葡萄是世界上栽培面积和总产量都占第一位的果树。除用常规方法进行繁殖、育种和脱毒外,八十年代以来许多研究者开展了生物工程技术的研究,以加快葡萄育种和繁殖。
M.Barlass等(M.Barlass etc.,Ann.Appl.Biol.1982,101:291~295)通过葡萄茎尖碎片培养,证明了再生植株脱除了嫁接传播的卷叶、黄斑和斑点病毒。茎尖培养与热处理相结合,也可获得无扇叶病毒的葡萄。

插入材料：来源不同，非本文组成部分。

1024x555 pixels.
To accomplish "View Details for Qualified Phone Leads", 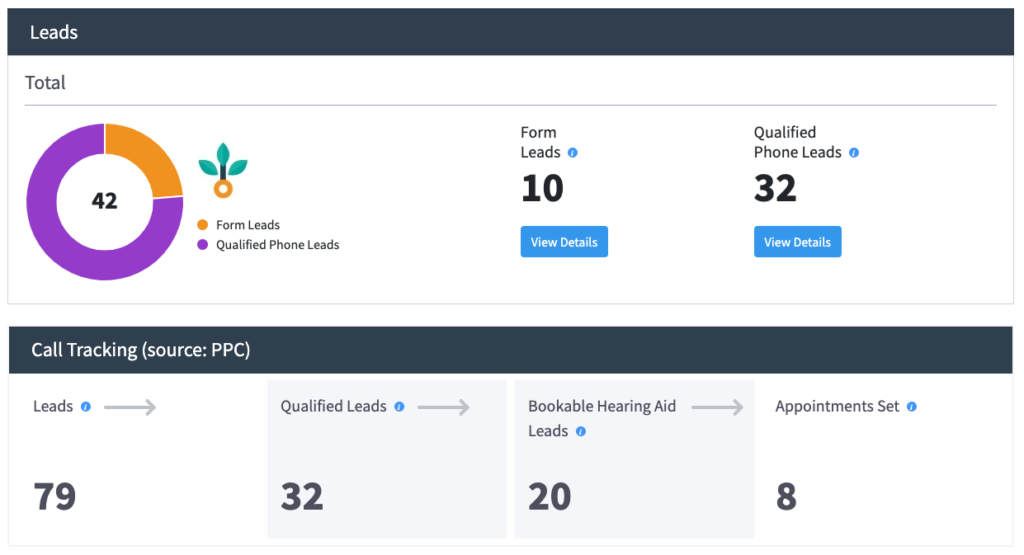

R.Chee和R.M.Pool(R.Chee and R.M.Pool,Scientia Horticulturae,16(1982):17~27)尝试了通过组织培养快速繁殖葡萄,他们以葡萄品种“罗金安”(Rougeon)茎尖为材料,在含有NAA和BA的MS固体培养基上培养,在每日10小时光照下得到具有2~4个叶原基的茎。原始外植体继代培养可产生茎丛,出现了茎增殖的潜力。切下的茎丛(1.5cm长)继代培养在含5μM BA和0.5μM NAA的培养基上,45天中在硬的愈伤组织顶部产生10~30个密生的茎丛。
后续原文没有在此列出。